I got an email from my pop on July 2 saying she was critically ill and to please call her friend Janice in Las Vegas for details. I got in touch with pop, Janice, and hospital, and then the whirlwind began. By the time anybody found me, she'd been in the hospital for 8 days, and had been in an induced coma and intubated for 3. She had a right pleural effusion, pneumonia, hyponatremia, malnutrition, and a whole slew of other issues too numerous to name now.
Overnight, the hospital started calling me for permissions for more procedures, including biopsies. On Wednesday afternoon, July 3, the first doctor I talked to said her labs were looking better after they'd tapped the effusion/drained lung fluid and things were looking up.
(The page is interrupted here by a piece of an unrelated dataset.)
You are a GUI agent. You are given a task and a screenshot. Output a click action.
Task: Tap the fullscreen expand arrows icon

By 9pm the biopsies had come back, and the oncologist called me and said we were dealing with small cell lung cancer and the only hope was aggressive chemo, which would likely not work, would not improve quality of life, and was not recommended. The original doctor called me also and said he did not think she would be able to survive without a ventilator.
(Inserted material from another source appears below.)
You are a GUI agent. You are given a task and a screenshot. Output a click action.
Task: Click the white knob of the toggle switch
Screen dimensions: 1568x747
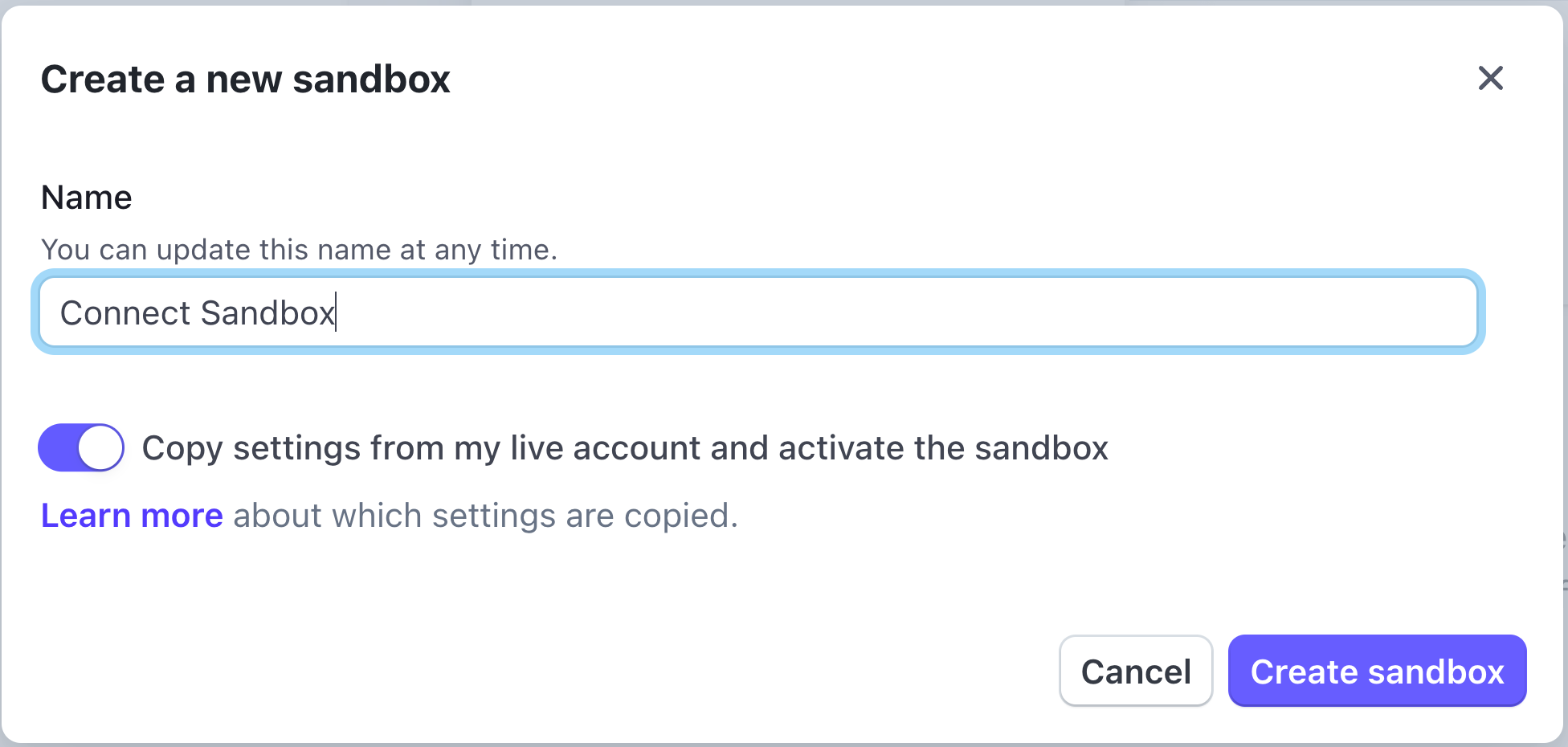101,447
She fricken hated that ventilator, and never wanted it in the first place.
I'm going to elide the details here, but I flew to Vegas on Sunday July 7, with the help and support of many friends who pulled together to make the trip possible. I spent a lot of days and hours waiting on other people and making the hospital wait on me and family and friends for decisions and changes to her care that had already been decided, but in the end I chose to take her off the ventilator and move her to hospice. She knew I was here (probably 50 times she woke up and was surprised and pleased - propofol turned her into Dory the Goldfish), but she was only really present for about 15 minutes after we got her into hospice, when she'd been off all the ICU drugs and the vent for hours. She said HI to me all excited when she first woke up, she wanted a chocolate malt so we got her that, we put her glasses on when she wanted them, and she said it was okay for Janice's son to come visit. And then they put her on the hospice cocktail and that was it.
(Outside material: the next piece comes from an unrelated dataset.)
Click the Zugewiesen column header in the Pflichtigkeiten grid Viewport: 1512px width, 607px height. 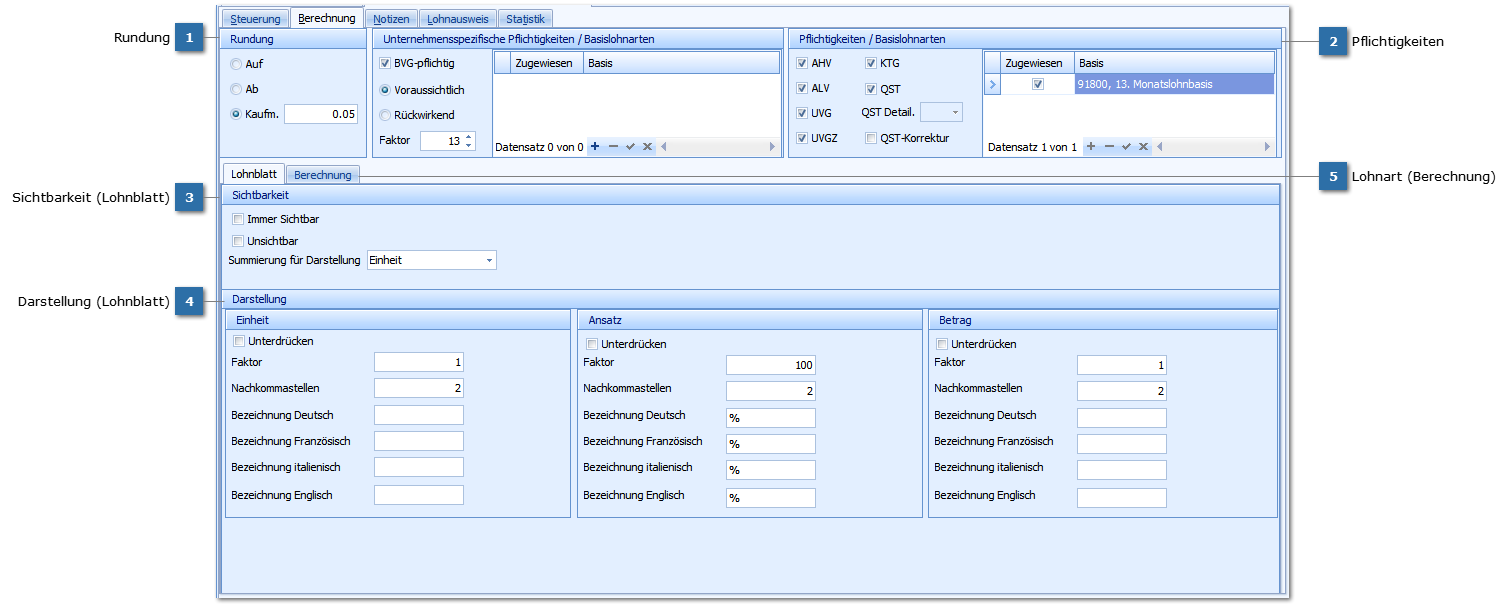(1038, 63)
She fought and fought. She had a mission which kept her restless and in a constant state of negation (even back in ICU), and she never relented on it, from Wednesday until her passing on Sunday morning, unless I asked for more drugs. I sat by her bedside through most of it. In the ICU she liked music - in hospice, she didn't. There was not much to do but read email and facebook updates and hold her hand and speak quietly to her. I told her I'd be right back with more drugs to make things feel better. I told her I loved her. I told her that whatever she needed to get done, I would figure it out and take care of it, and she didn't need to hold on for that. Stubborn lady, fighting fighting fighting, but in the end, the lungs just failed.
...
In the week since, I've been cleaning out her house, donating her clothes, setting aside stuff that I want to keep, trying to find out about her finances so I can get her affairs in order. Her house and her paperwork is a mess (she was sick for about a year) but her closet is *immaculate*, just like the daughter of a psychotic person obsessed with neatness would have. ;) She liked peach/orange/coral and blue/aqua/peacock but other than that we have similar taste in... everything. It's a sad thing, going through her stuff, and knowing that the reason we never shared this stuff while she was alive was because she didn't want to bother me and intrude upon my life, and I didn't need a mom relationship and didn't reach out regularly as a result.
The memorial is today. It's going to be hard. Making all these decisions for her has been extraordinarily difficult for me, as her twin in many ways but as a stranger in lots of others, and I feel like I'm not getting things done right. Except for the part where she didn't want intrusive medical care. I know I did the right thing there.